Closed JoshOrndorff closed 4 years ago
I don't think this is specific to the linkchecker. Running curl
against the num-traits
crate returns a 404 for the same URL.
$ curl -I https://crates.io/crates/num-traits
HTTP/2 404
content-type: application/json; charset=utf-8
content-length: 35
server: nginx
date: Tue, 24 Mar 2020 02:45:06 GMT
set-cookie: cargo_session=sJIiNcfM9yvCHoGNENQaO8JrPoTF1c7xuZ6xe/LTieY=; HttpOnly; Secure; Path=/
strict-transport-security: max-age=31536000
via: 1.1 vegur, 1.1 6e19875b14d906dfd0ef8e65e8726f1d.cloudfront.net (CloudFront)
x-cache: Error from cloudfront
x-amz-cf-pop: PER50-C1
x-amz-cf-id: yBCN032584y1tHHrOzh9Er41QMS01bZ4OZ1IeCBJHpjwwlyH7Y2n9A==
age: 63
I have a feeling this is because crates.io is built using a JavaScript framework like ember or react. When you open it in your browser it'll fall back to /
and then the JS router will change the URL to /crates/num-traits
. The linkchecker essentially calls reqwest::get()
, so we don't run any JS.
This is probably related rust-lang/crates.io#788 (see https://github.com/rust-lang/rustc-dev-guide/pull/184#issuecomment-421537610).
Yes, this is true for any crates.io
URL. We have explicitly blacklisted URLs to crates.io
in the rustc-dev-guide
.
Okay, guess not much to do here then. Thanks for the explanation.

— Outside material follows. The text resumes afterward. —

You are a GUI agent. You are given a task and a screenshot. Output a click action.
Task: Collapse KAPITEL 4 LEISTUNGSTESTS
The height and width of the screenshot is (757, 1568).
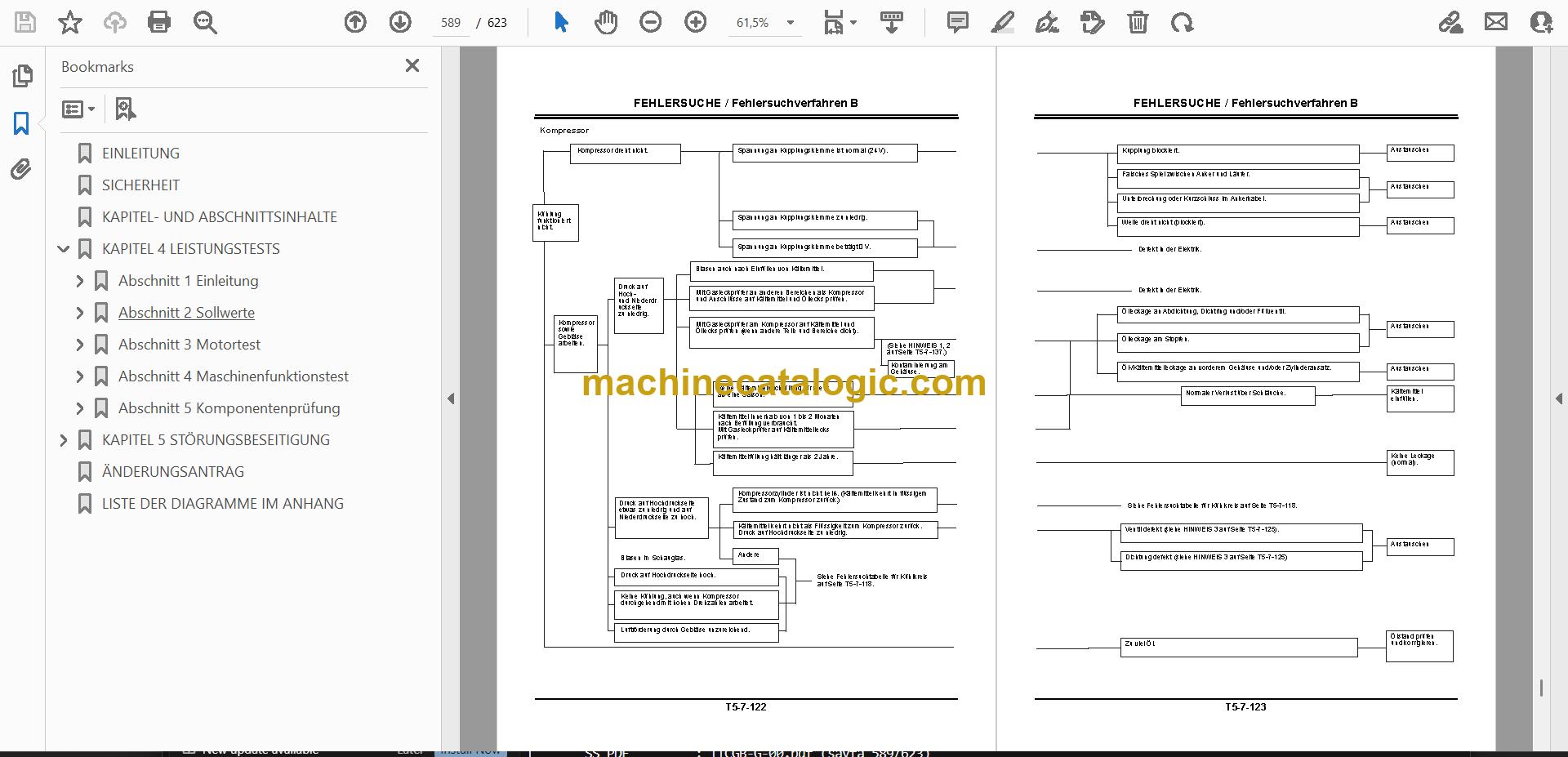point(64,248)
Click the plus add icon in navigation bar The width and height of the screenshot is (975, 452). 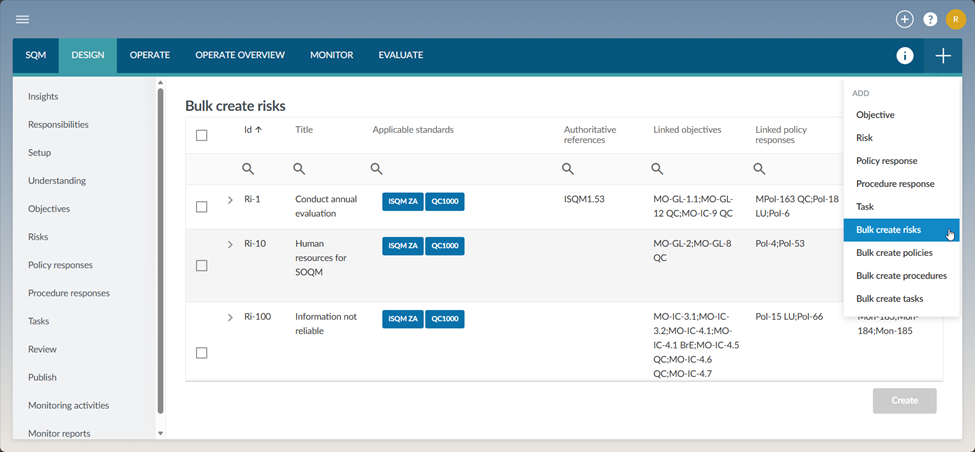[943, 56]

I found a workaround for link-checking to crates.io
. Check docs.rs
instead:
Instead of
curl --head https://crates.io/crates/num-complex
Do:
curl --head https://docs.rs/num-complex/latest/num_complex/
I had the same problem with a couple of domains / websites and found a different GitHub Action that works for me for link checking: linkspector
It seems to do the checks with mocking up some kind of credible browser session, and then all the websites I currently have in there, give a proper response. Also, it checks internal MarkDown links correctly, and also offers to check links in other formats (like RestructuredText).
For the maintainer, maybe there are good ideas in there? Or this also solves your needs in a more general way? In any case, many thanks for your efforts on this linkchecker, it was very useful!
I use linkcheck for the Substrate Recipes. Thank you for the excellent backend.
So far I've encountered two links that regularly cause the link checker to fail, despite loading fine in a normal web browser. You can see the more recent occurence in this PR https://github.com/substrate-developer-hub/recipes/pull/180 And you can see that I've worked around the issue by adding the url to my exclude list.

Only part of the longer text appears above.